Text excerpt:
The Neurodiversity Club works with the second model, focusing on inclusivity and acceptance.
“It’s kind of a can of worms,” Holdren said about this debate around autism awareness versus acceptance. The issue becomes even more salient in the month of April, advertised as Autism Awareness Month by organizations like Autism Speaks.
Autism Speaks does research on the causes and treatments for autism, promoting initiatives like Light It Up Blue, which gets major buildings like the White House to light themselves blue to support its cause. Groups like the Autism Self Advocacy Network, however, speak out against such campaigns, decrying the White House in a one post for “choos[ing] to promote a stigmatizing and outdated view of autism.”
Holdren said that some pro-autism advocates even see Autism Speaks as a hate group because of its focus on treating and curing autism.
“A lot of people don’t know that about Autism Speaks,” Bergen said. “Most people assume that they’re helpful.”
The Neurodiversity Club identifies with an alternative movement whose goal, as described in a club handout, is to “encourage acceptance of neurodivergent people instead of attempting to change them to make them seem more neurotypical.”
The Autism Self Advocacy Network, whose tagline is “Nothing About Us Without Us,” is a major player in the disability self-advocacy movement.

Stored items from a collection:
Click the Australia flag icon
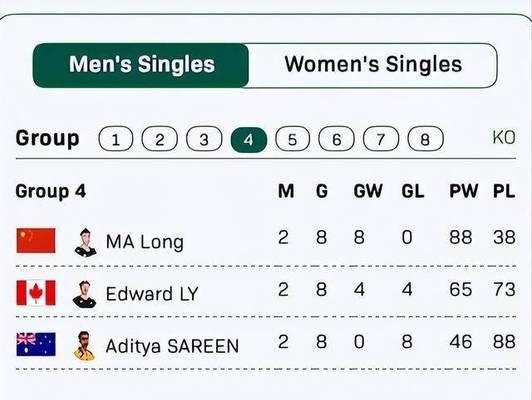Viewport: 532px width, 400px height. (36, 344)
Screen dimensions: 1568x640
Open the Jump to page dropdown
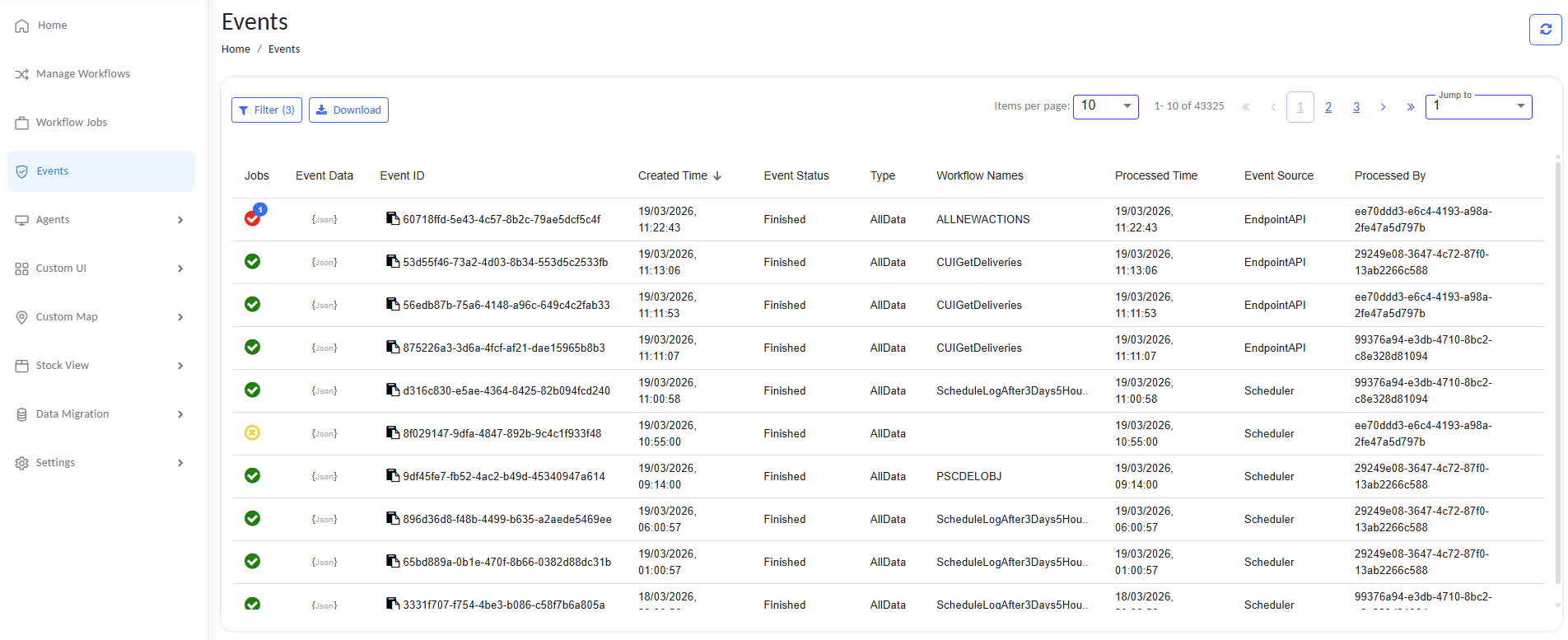[1478, 106]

Your goal: Copy the stretch of the autism advocacy text from "Autism Speaks does" through "and curing autism.", renaming "White House" to "Capitol" wherever it occurs.

Answer to this exercise:
Autism Speaks does research on the causes and treatments for autism, promoting initiatives like Light It Up Blue, which gets major buildings like the Capitol to light themselves blue to support its cause. Groups like the Autism Self Advocacy Network, however, speak out against such campaigns, decrying the Capitol in a one post for “choos[ing] to promote a stigmatizing and outdated view of autism.”
Holdren said that some pro-autism advocates even see Autism Speaks as a hate group because of its focus on treating and curing autism.